Depois de todos os resultados de saúde fracos causados pelo tabaco ao longo dos séculos, é hora da fábrica começar a fazer algo de bom em relação as plantas de tabaco. Cientistas do Reino Unido desenvolveram uma técnica para infectar parentes da planta de tabaco com um vírus contendo o material genético da poliomielite. Por quê? Para produzir folhas a partir das quais uma vacina contra a poliomielite pode ser extraída. O procedimento é supostamente acessível, direto e eficiente, e pode ser utilizado para criar tratamentos para ameaças mais recentes, como Zika e Ebola.

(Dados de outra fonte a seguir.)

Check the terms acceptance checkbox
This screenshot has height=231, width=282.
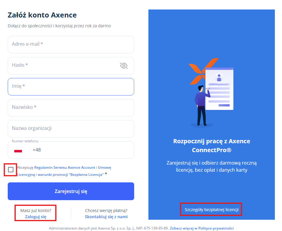coord(11,170)
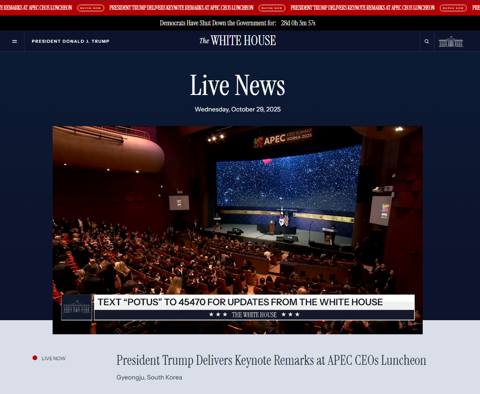This screenshot has height=394, width=480.
Task: Open the hamburger navigation menu
Action: (x=15, y=41)
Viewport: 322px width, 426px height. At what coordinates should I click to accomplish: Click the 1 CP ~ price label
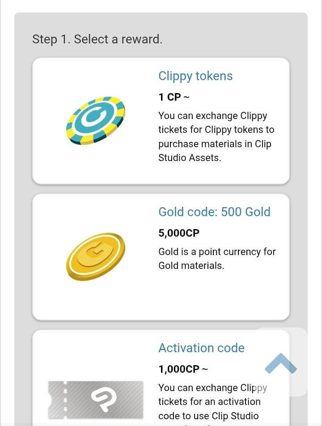point(174,97)
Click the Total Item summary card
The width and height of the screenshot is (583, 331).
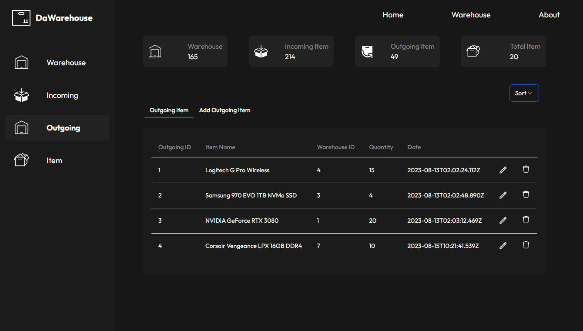(503, 51)
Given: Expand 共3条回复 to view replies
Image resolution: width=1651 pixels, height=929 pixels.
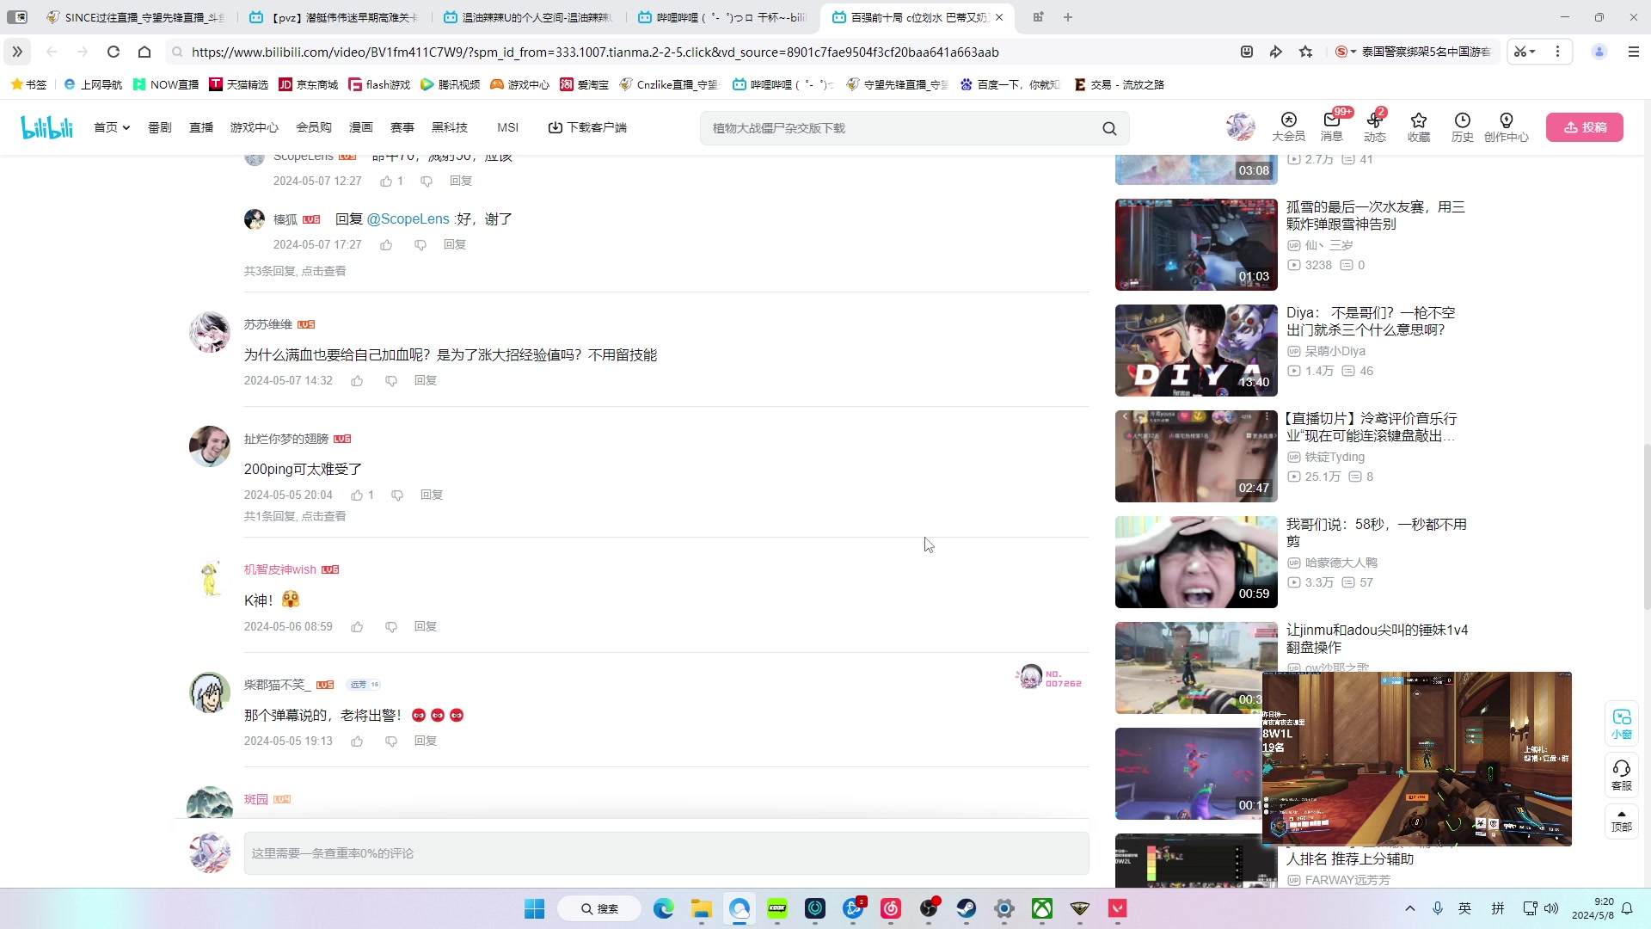Looking at the screenshot, I should 294,270.
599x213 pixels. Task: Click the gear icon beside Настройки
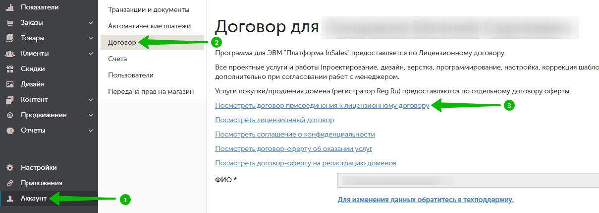point(9,168)
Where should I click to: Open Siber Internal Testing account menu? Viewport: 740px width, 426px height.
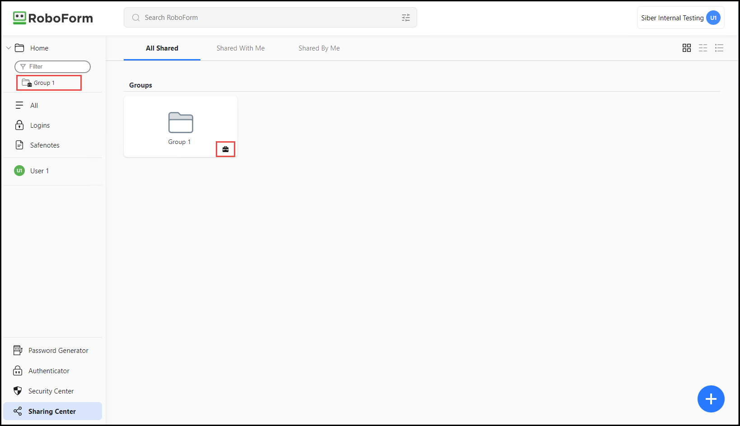tap(680, 18)
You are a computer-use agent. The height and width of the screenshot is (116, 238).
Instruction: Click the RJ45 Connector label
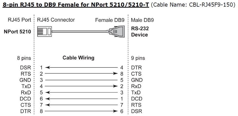pos(56,20)
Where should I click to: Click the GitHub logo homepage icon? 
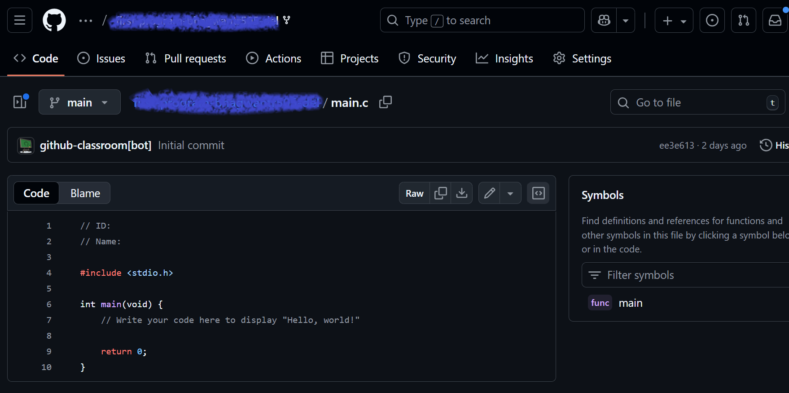(54, 20)
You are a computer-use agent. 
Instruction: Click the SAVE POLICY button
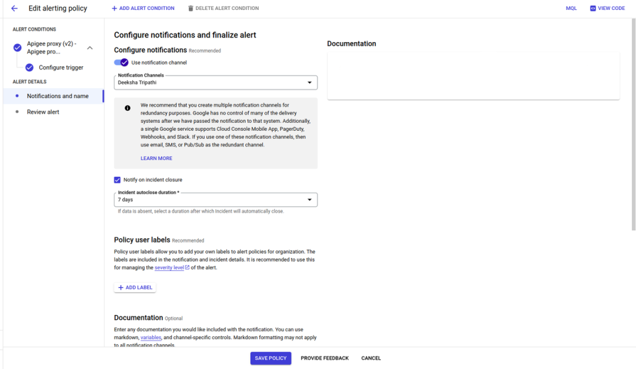[x=270, y=358]
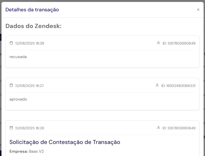Close the Detalhes da transação dialog
The image size is (205, 156).
coord(198,10)
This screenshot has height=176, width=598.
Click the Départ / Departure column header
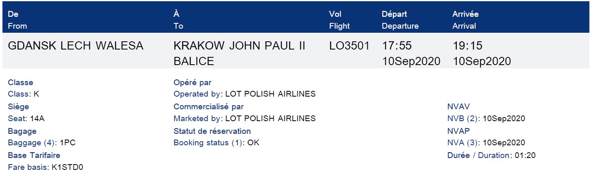(x=400, y=20)
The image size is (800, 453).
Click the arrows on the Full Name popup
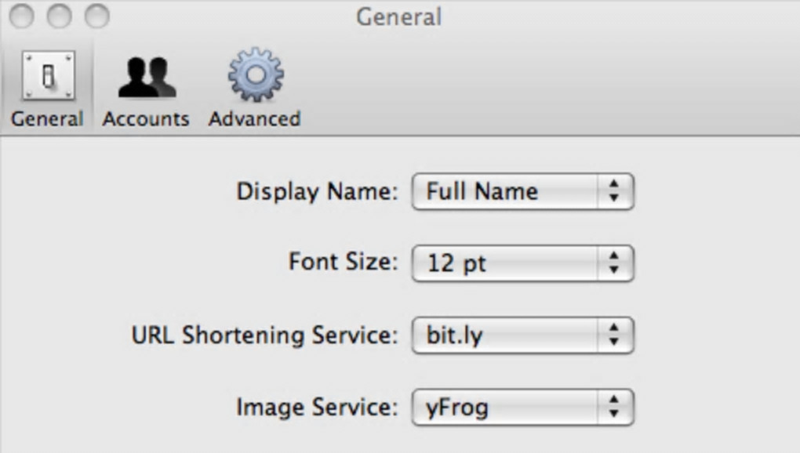click(614, 192)
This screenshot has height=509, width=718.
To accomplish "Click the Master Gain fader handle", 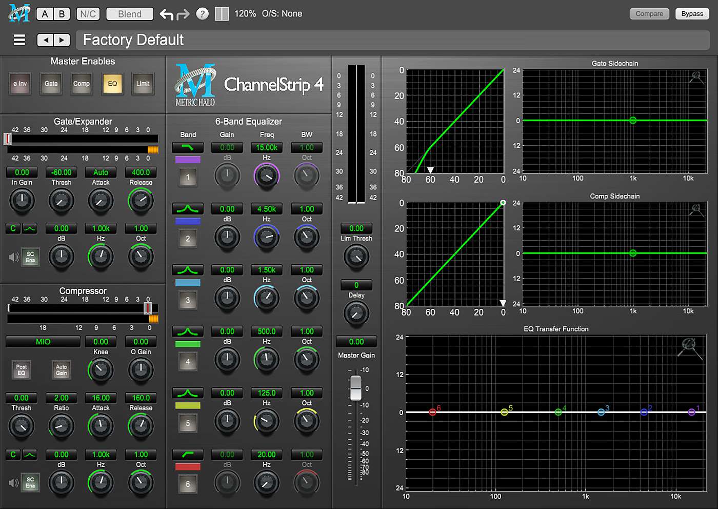I will tap(355, 387).
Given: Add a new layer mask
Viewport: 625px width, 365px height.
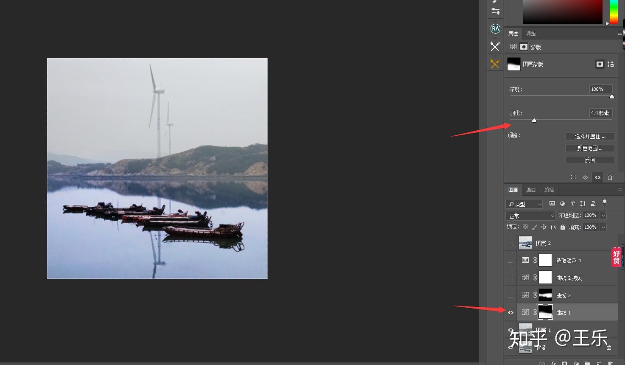Looking at the screenshot, I should 565,363.
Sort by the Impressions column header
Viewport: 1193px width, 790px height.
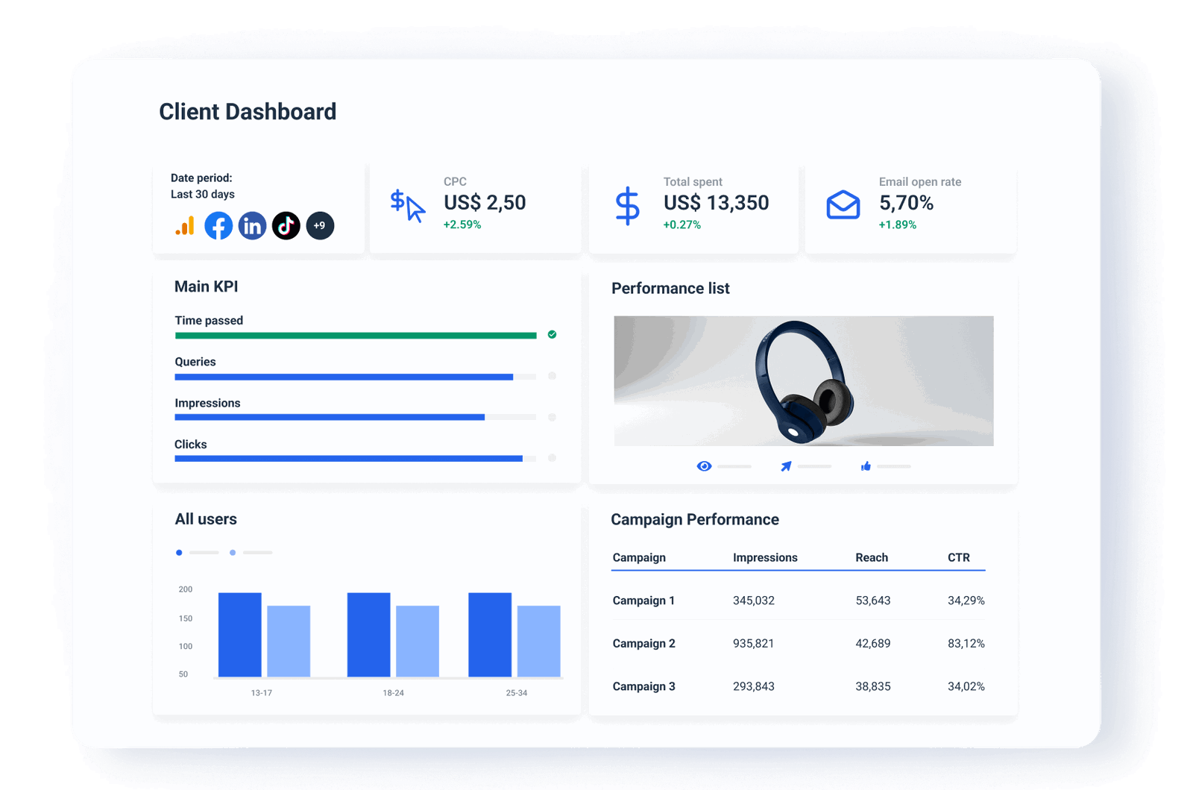(764, 557)
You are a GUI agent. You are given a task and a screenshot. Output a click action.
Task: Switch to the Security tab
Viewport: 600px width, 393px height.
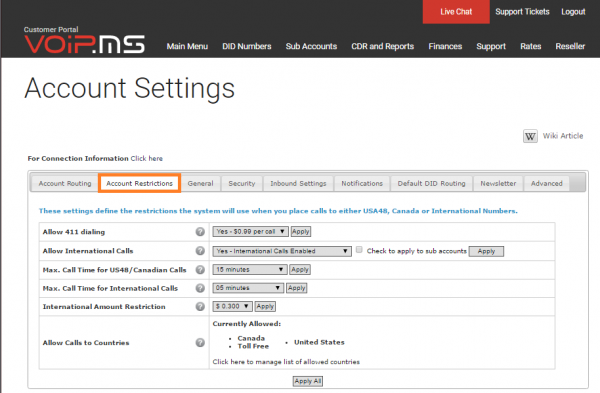click(x=241, y=183)
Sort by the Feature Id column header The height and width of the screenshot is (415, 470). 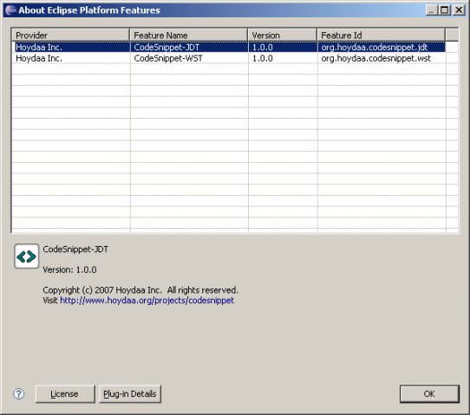[x=382, y=35]
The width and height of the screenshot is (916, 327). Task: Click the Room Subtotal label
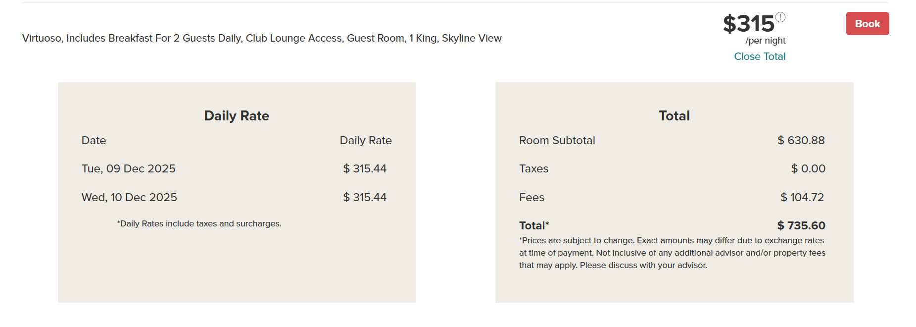click(557, 141)
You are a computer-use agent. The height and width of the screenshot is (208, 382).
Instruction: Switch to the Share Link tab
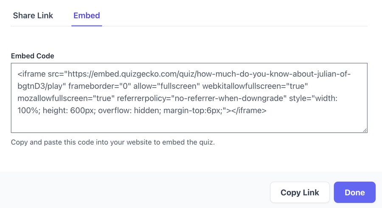(x=33, y=16)
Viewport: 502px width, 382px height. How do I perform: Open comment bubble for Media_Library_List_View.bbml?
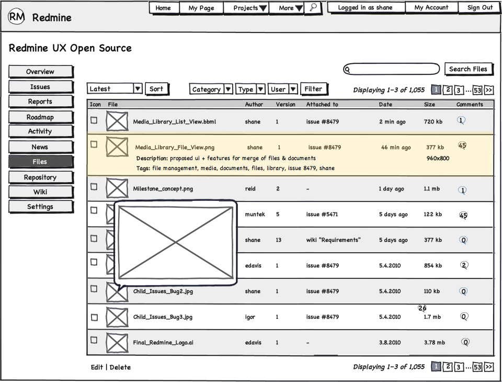coord(461,120)
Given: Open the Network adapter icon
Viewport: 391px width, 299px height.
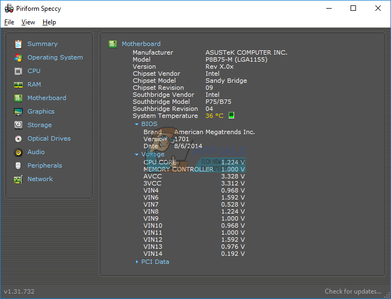Looking at the screenshot, I should pyautogui.click(x=18, y=179).
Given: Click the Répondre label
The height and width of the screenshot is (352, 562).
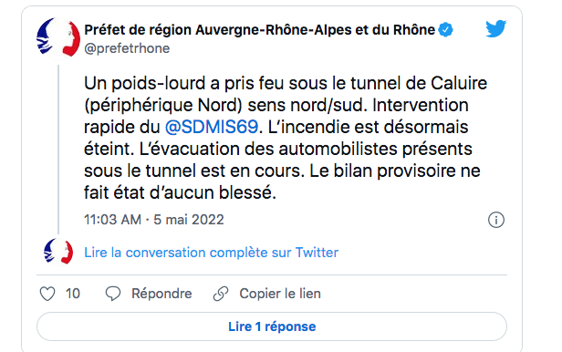Looking at the screenshot, I should pyautogui.click(x=161, y=294).
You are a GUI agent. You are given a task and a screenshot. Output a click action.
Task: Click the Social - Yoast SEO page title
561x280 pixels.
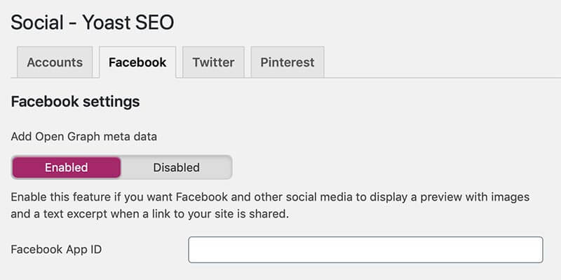[93, 22]
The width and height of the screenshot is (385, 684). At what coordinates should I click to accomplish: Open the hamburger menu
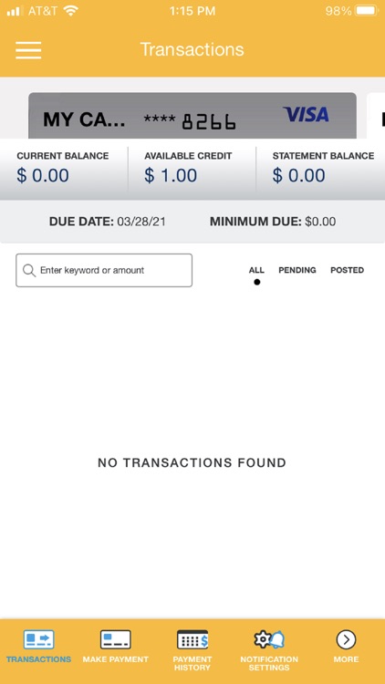tap(28, 50)
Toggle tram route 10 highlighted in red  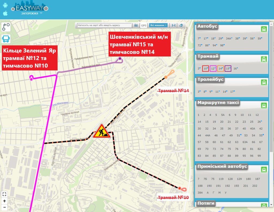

A equipe de cientistas do Centro John Innes em Norfolk procurou essencialmente transformar as plantas de tabaco em “fábricas” de vacinas. As vacinas produzidas pelas plantas de tabaco alteradas são chamadas de partículas semelhantes a vírus, que é uma casca vazia que possui um exterior idêntico a O potente vírus da poliomielite, mas não contém as características que podem causar infecção em seres humanos.

Plantas de tabaco para produzir vacina contra a poliomielite
Plantas de tabaco para produzir vacina contra a poliomielite (Foto: Flickr)

Para aproveitar as plantas de tabaco em ações de combate a doenças, a equipe escreveu novas instruções genéticas, fundidas com vírus que naturalmente contaminam plantas de tabaco, que foram misturadas no solo e absorvidas pelas plantas. Após a infecção, o tabaco começou a produzir as partículas semelhantes a vírus, que foram extraídas através de um processo que envolveu a mistura de folhas infectadas com água.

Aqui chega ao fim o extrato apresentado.